## START

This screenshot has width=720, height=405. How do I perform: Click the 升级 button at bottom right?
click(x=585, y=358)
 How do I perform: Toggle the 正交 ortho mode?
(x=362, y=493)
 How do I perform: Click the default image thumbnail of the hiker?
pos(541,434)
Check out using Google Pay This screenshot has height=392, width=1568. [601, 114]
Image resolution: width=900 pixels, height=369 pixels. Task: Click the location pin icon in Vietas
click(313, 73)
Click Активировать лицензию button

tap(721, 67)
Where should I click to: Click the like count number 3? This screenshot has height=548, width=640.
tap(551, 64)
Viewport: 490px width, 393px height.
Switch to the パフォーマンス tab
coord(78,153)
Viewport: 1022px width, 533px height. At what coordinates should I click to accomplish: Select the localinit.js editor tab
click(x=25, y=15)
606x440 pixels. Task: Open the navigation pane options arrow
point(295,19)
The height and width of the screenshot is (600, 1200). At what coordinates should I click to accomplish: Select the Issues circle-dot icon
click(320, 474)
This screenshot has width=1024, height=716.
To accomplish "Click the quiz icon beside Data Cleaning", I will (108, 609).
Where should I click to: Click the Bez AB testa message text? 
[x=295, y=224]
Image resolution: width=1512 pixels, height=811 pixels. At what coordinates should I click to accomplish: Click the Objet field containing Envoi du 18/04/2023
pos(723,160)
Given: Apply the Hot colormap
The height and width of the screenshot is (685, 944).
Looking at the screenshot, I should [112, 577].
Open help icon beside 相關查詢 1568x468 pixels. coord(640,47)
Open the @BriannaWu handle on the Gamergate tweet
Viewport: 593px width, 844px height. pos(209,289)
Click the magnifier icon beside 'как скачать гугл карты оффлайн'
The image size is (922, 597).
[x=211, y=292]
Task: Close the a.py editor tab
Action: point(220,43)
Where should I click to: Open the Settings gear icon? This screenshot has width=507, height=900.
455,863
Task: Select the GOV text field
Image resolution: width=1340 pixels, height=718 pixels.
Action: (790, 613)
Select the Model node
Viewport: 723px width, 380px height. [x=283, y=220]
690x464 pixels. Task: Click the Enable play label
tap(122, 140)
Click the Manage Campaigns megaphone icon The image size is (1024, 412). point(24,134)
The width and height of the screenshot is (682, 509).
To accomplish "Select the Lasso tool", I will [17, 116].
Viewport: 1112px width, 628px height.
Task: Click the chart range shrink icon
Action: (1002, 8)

## END

■ Short exercise ■
Echo the lines above, starting at the line that contains "Check out using" and ending after the line that contains "click(320, 474)", both included.

■ Reply to the exercise ■
Check out using Google Pay This screenshot has height=392, width=1568. [601, 114]
Image resolution: width=900 pixels, height=369 pixels. Task: Click the location pin icon in Vietas
click(313, 73)
Click Активировать лицензию button

tap(721, 67)
Where should I click to: Click the like count number 3? This screenshot has height=548, width=640.
tap(551, 64)
Viewport: 490px width, 393px height.
Switch to the パフォーマンス tab
coord(78,153)
Viewport: 1022px width, 533px height. At what coordinates should I click to accomplish: Select the localinit.js editor tab
click(x=25, y=15)
606x440 pixels. Task: Open the navigation pane options arrow
point(295,19)
The height and width of the screenshot is (600, 1200). At what coordinates should I click to accomplish: Select the Issues circle-dot icon
click(320, 474)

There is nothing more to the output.